The next branch in my educational process began when I wanted to market my art. I needed to learn about the art of selling, creating a website, how to get into galleries, creating blogs, newsletters, and all manner of social media. I must digress on the point of studying the art of selling. I know from my studies that when the woman admiring my painting whispered her sweet nothings, I should have approached her, introduced myself, and worked towards a sale. But while I was happy dancing in my head, my body was frozen with anxiety to take it to the next important step. Knowledge doesn’t always translate to execution. Back to my point, my time to create was being sabotaged by my need to know how to take my art beyond the studio. Then, my need to know how to balance studio time with reading time led me to study time management, mindfulness, and meditation.
And then the creative voice inside me started to percolate the need to write. I had a story to tell and I felt it was an important enough story to share with others.

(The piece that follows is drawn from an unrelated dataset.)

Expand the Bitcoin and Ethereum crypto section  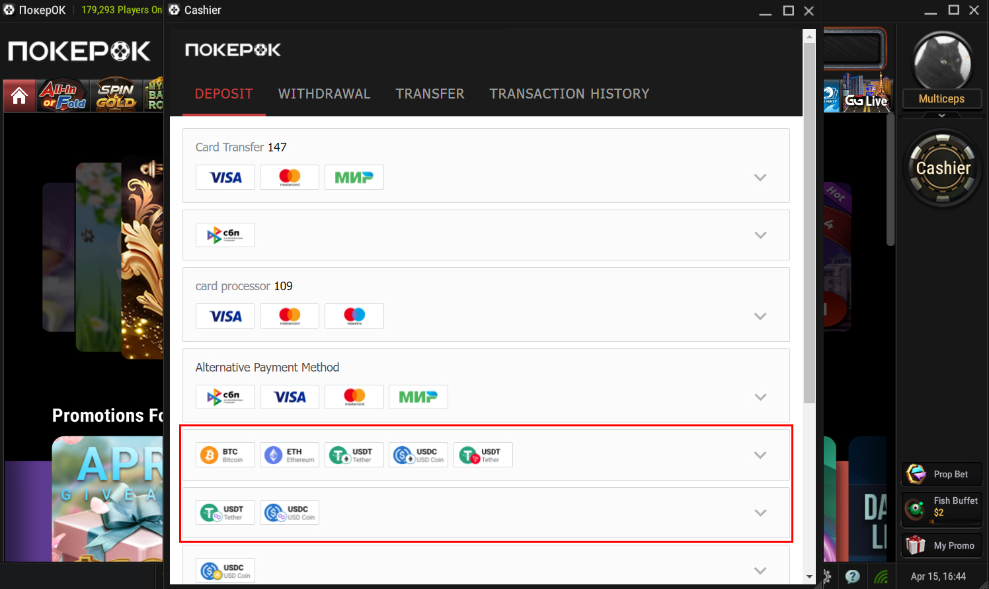(x=760, y=455)
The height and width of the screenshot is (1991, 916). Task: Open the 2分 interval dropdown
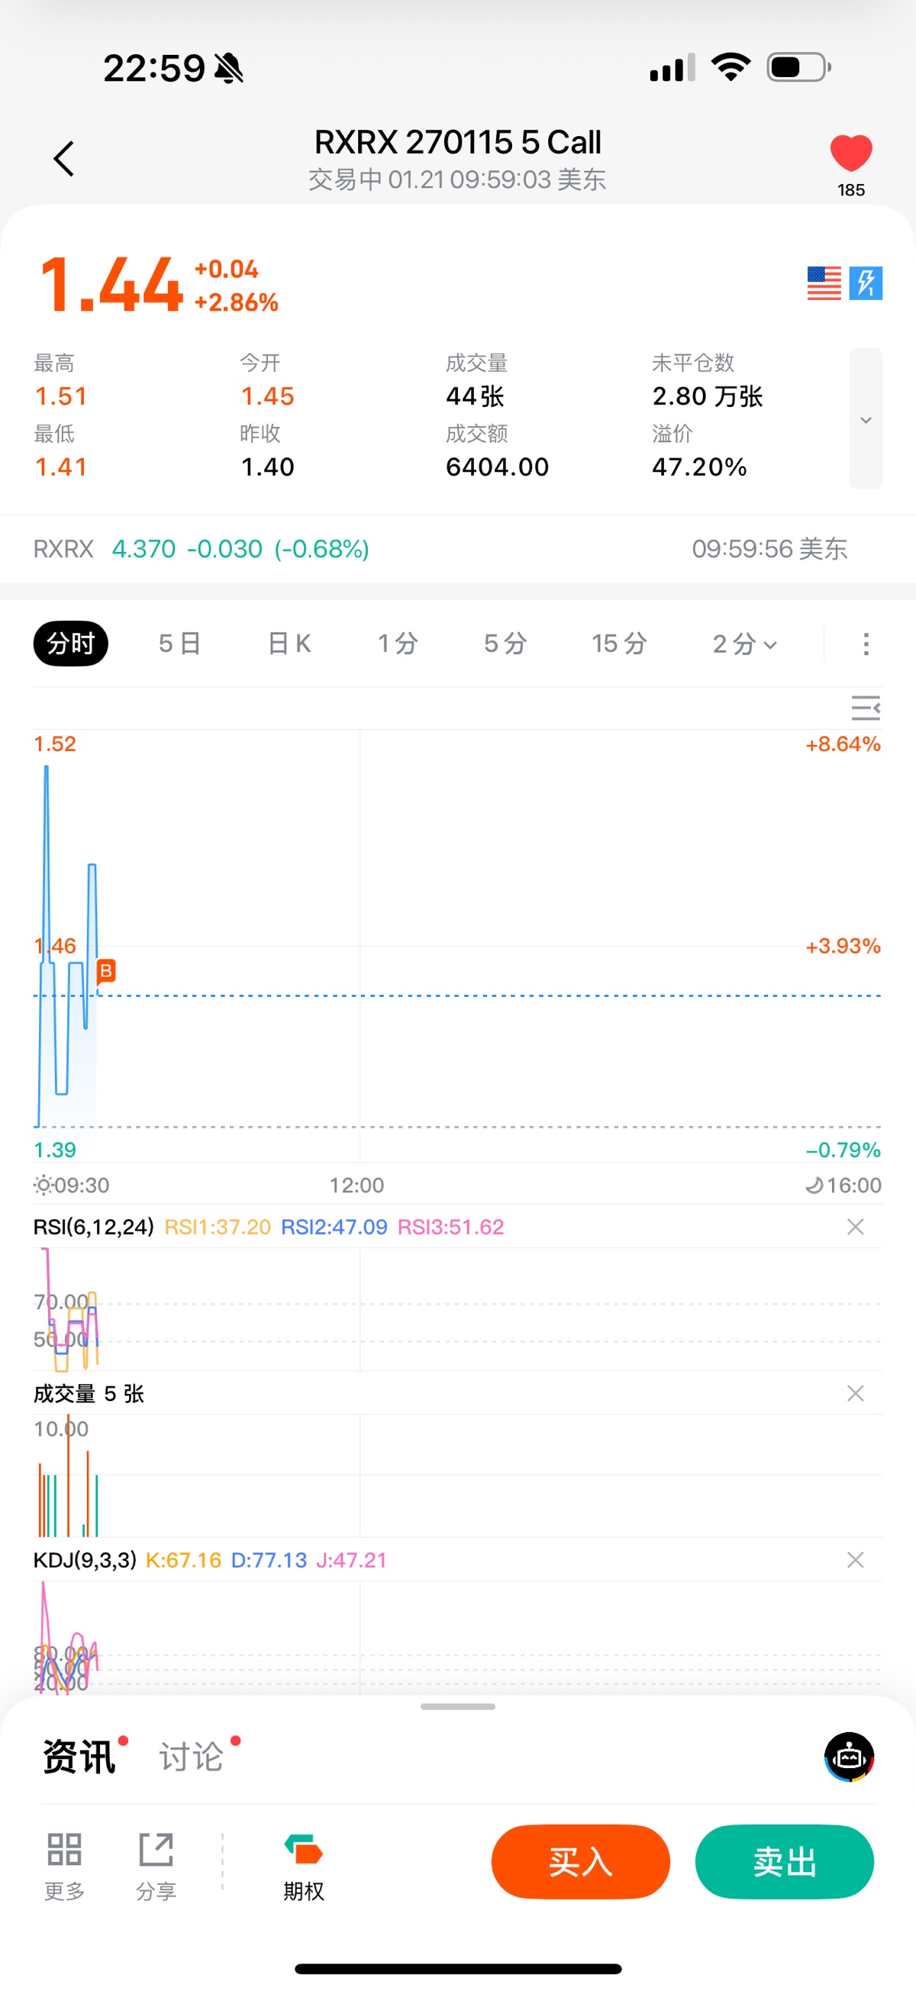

My story deals with a lifelong struggle with anxiety, depression and OCD. My creative side led me to take my story and interweave it with fictional characters and my favorite genre – romantic comedy. Was that a good mix? My creative self ‘high-fived’ me in approval and caused me to start writing like I was an actual writer. Coffee in hand, I spent hours spilling the beans. I ended up with bits and pieces of a story written in spiral notebooks, in Word documents, on napkins, the backs of take-out menus, and torn envelopes.
I needed to learn about the elements of writing. I researched the nuts and bolts of grammar, dialogue, plot, character development, and scenes. I stumbled upon NANOWRIMO, and Scrivener. Both of which I employed to move me along. I read about agents and publishing. Fear threatened to halt my actions. Five years passed as I wrote and re-wrote. I put the novel on the shelf when I couldn’t deal with how to fill gaps and holes, and took it out again to tackle the obstacles and finish the darn thing.
What I have now is a manuscript that is ready to be handed off to professionals. I know this because of my continuing education. I discovered the value of beta readers. I found 8 and I’m in the process of working with them to get the feedback I need. Following the consensus of the beta readers, I will revisit the manuscript for some re-writes. It will then need the eyes of book editors and proof readers. And after that, it will need more re-writing.
In researching the world of agents and publishing, I discovered the value of self-publishing and all that entails. I’m learning the ins and outs of marketing books, and much like marketing art, social media is huge. Now I am learning the intricacies of Twitter. In addition, my eyes have been opened to book bloggers, Amazon, eBooks, print on demand, and on and on.
When I am overwhelmed by the task of moving my novel along the path to publishing, and when my anxiety level raises to the ugly panic attack stage, I seek refuge in my painting. Because one thing I have learned, is that creativity and the act of creating is in itself healing and therapeutic. Above all else, I have learned that all creative endeavors, big and small, stimulate the educational process. And, the educational process stimulates creativity. It’s never ending and I’m grateful to be on the Mobius strip of education and creativity.